Nonlinear analysis of biological systems using short M-sequences and sparse-stimulation techniques.

The m-sequence pseudorandom signal has been shown to be a more effective probing signal than traditional Gaussian white noise for studying nonlinear biological systems using cross-correlation techniques. The effectiveness is evidenced by the high signal-to-noise (S/N) ratio and speed of data acquisition. However, the "anomalies" that occur in the estimations of the cross-correlations represent an obstacle that prevents m-sequences from being more widely used for studying nonlinear systems. The sparse-stimulation method for measuring system kernels can help alleviate estimation errors caused by anomalies. In this paper, a "padded sparse-stimulation" method is evaluated, a modification of the "inserted sparse-stimulation" technique introduced by Sutter, along with a short m-sequence as a probing signal.

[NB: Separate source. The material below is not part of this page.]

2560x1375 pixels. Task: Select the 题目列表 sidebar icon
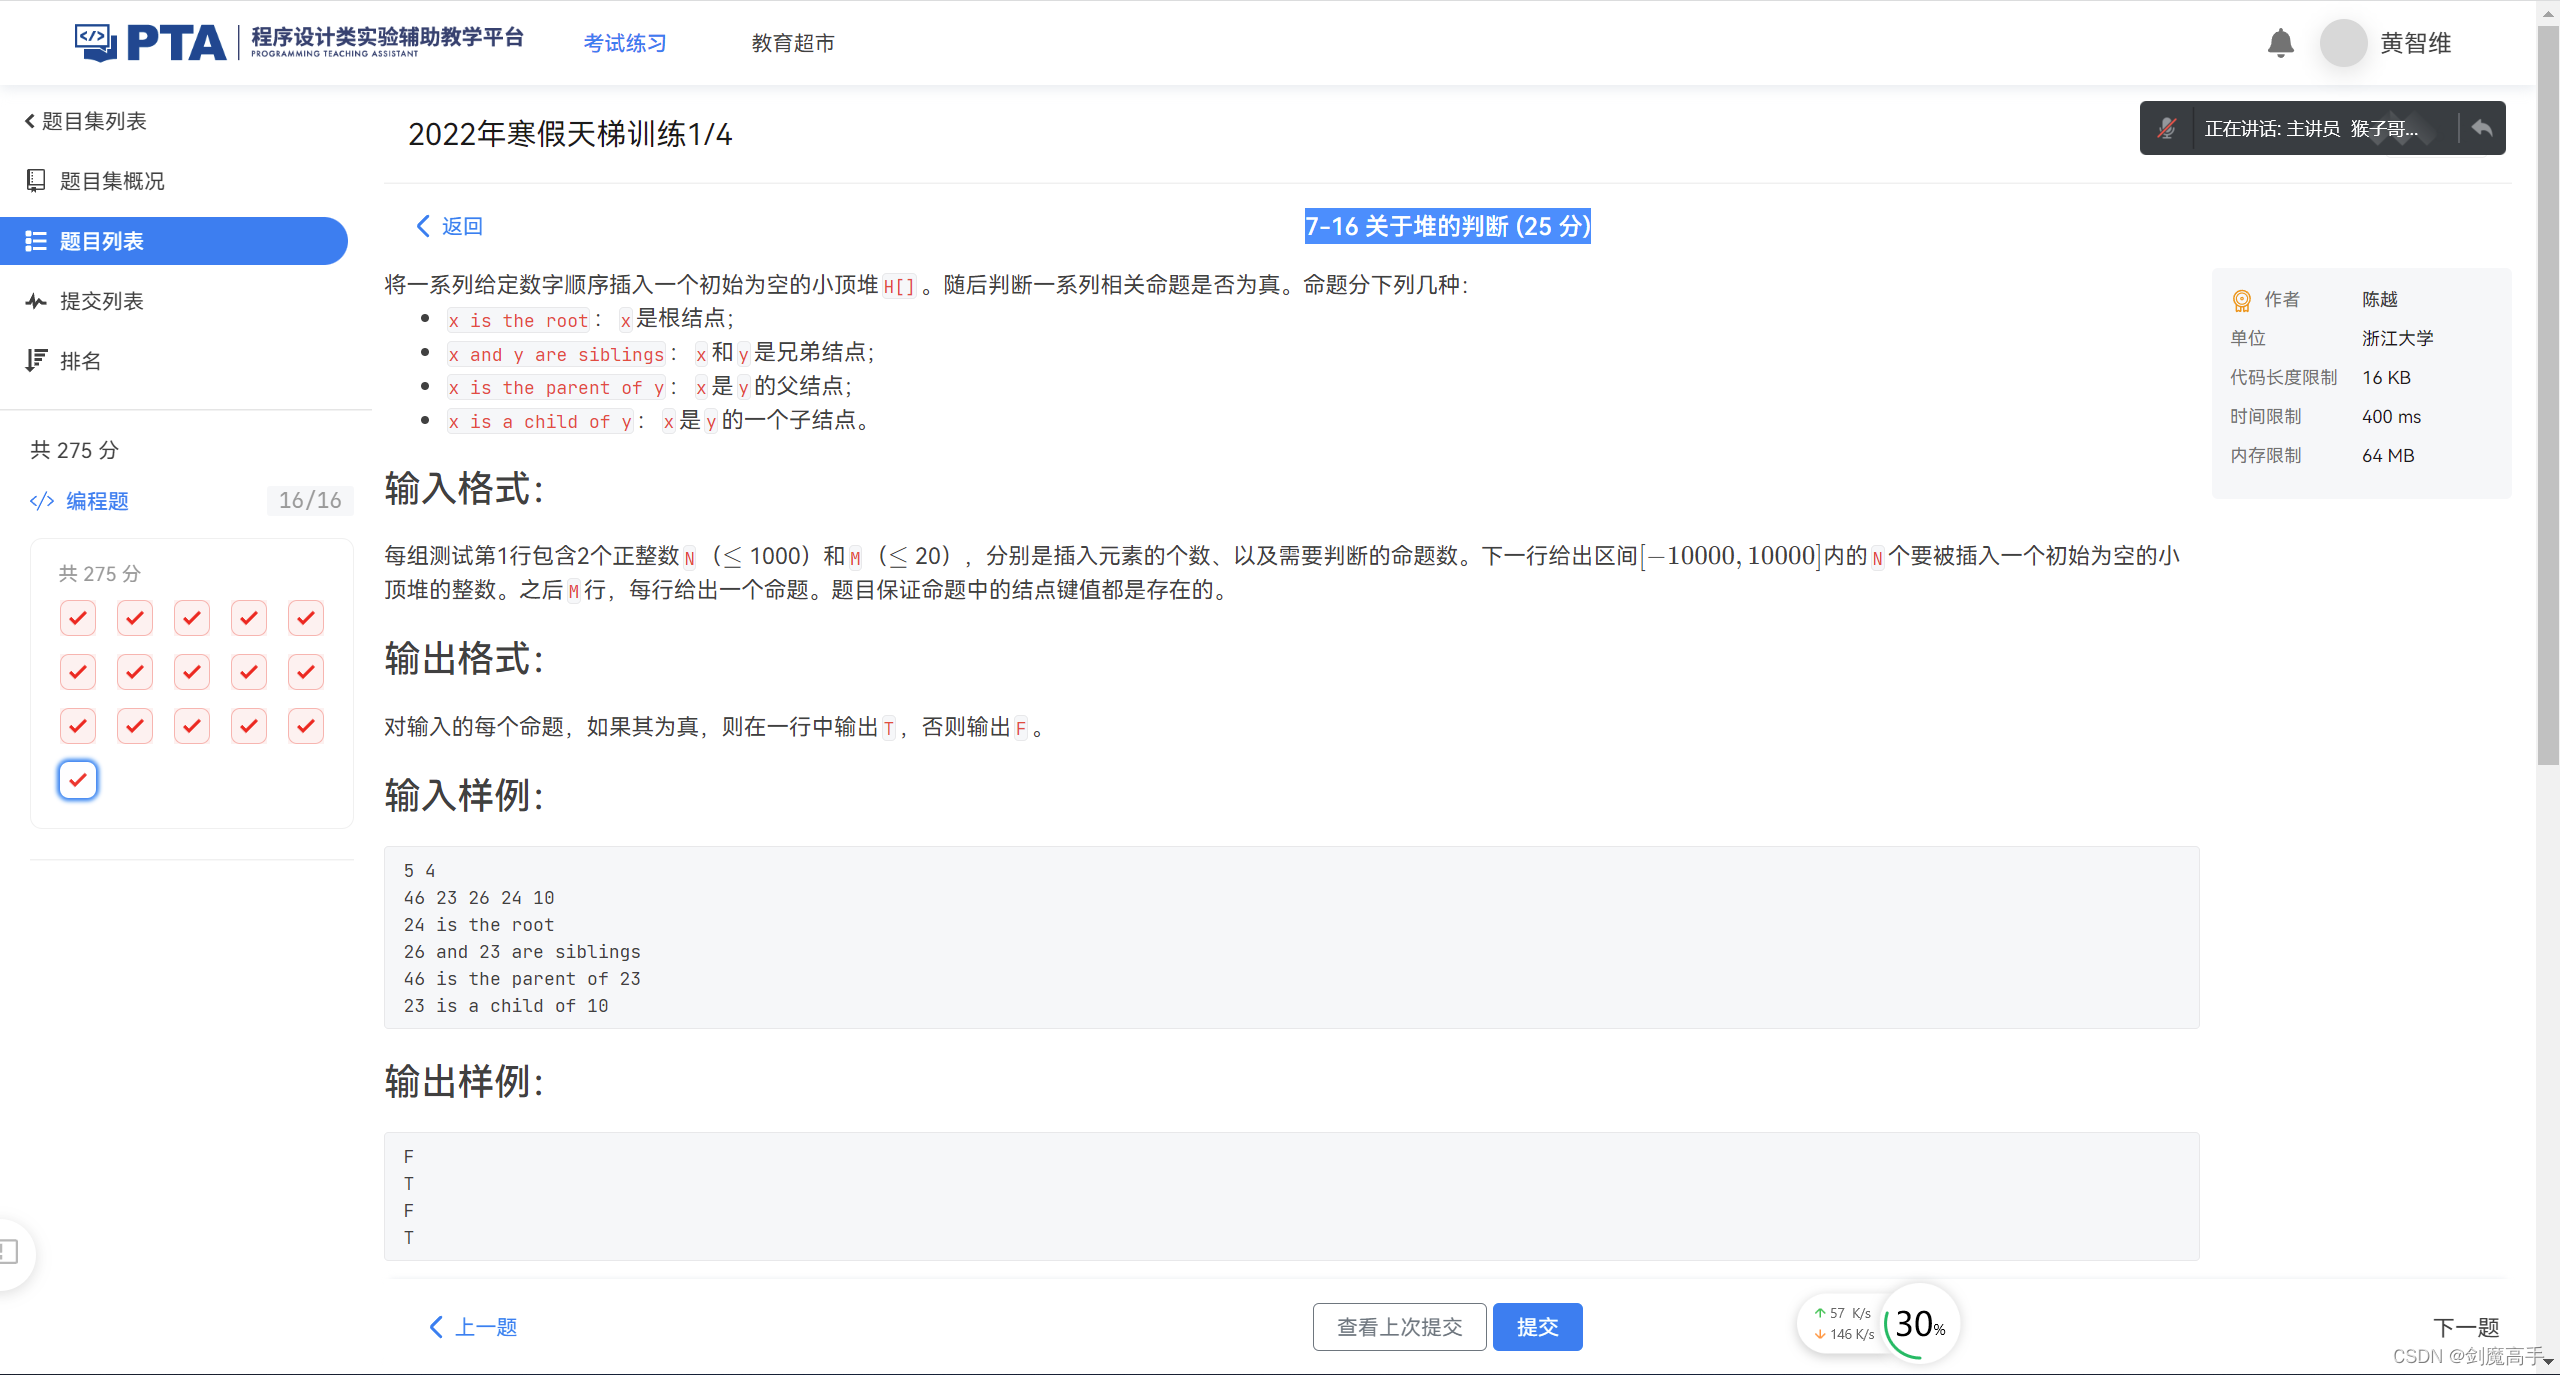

Computer simulations show that both the "padded" and "inserted" methods can effectively eliminate the anomalies in the calculation of the second-order kernel, even when short m-sequences were used (length of 1023 for a binary m-sequence, and 728 for a ternary m-sequence). Preliminary experimental data from neuromagnetic studies of the human visual system are also presented, demonstrating that the system kernels can be measured with high signal-to-noise (S/N) ratios using short m-sequences.